Es ist dieselbe alte, neue Geschichte: Die Welt geht unter, der Klimawandel vernichtet die Erde, die Menschheit muss ins All, um einen anderen Planeten zu suchen, den sie besiedeln kann. Und in guter Hollywood-Problemlösungsmanier hat man die nächste blaue Kugel auch schon im Vorspann entdeckt, einziges Problem: Die Reise dorthin dauert 86 Jahre. Heißt: Ganz gleich, wen man auf die Mission schickt, sie oder er wird die Ankunft wohl selbst nicht erleben. Eine generationsübergreifende Aufgabe ist geboren.
„Voyagers", die 107 Minuten lange Science-Fiction-Parabel des Regisseurs Neil Burger, mit Colin Farrell in der Hauptrolle, stellt bei Amazon Prime Video durchaus interessante Fragen, allen voran: Wie gehen die Weltraumreisenden damit um, dass sie auf der Suche nach der neuen Erde ihre eigenen Bedürfnisse, ihr eigenes Leben opfern müssen?

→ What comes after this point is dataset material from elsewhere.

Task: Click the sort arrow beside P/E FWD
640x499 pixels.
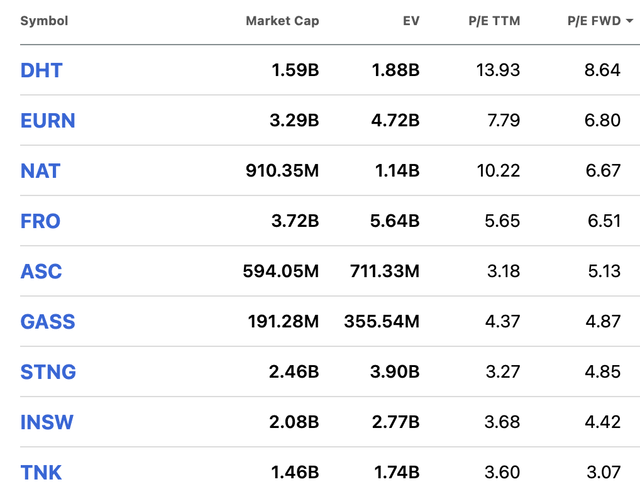Action: [x=628, y=21]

Die Filmemacher legen das Szenario so an: Man nimmt das Genmaterial von Nobelpreisträgern und Eliteuni-Absolventinnen, züchtet dreißig Kinder durch künstliche Befruchtung, trainiert sie ohne Zugang zur Außenwelt (damit sie, im Weltraum unterwegs, nicht wissen, was ihnen fehlt) und schickt sie möglichst jung auf die lange Reise, so dass keine Zeit verloren geht. Der schwächste Punkt des Plots: Damit die Jugendlichen im All nicht die üblichen Probleme Pubertierender haben, erhalten sie jeden Tag eine Portion „von dem Blau", einem Medikament, das ihre aufkeimenden Leidenschaften dämpft und sie vor allem ziemlich brav macht.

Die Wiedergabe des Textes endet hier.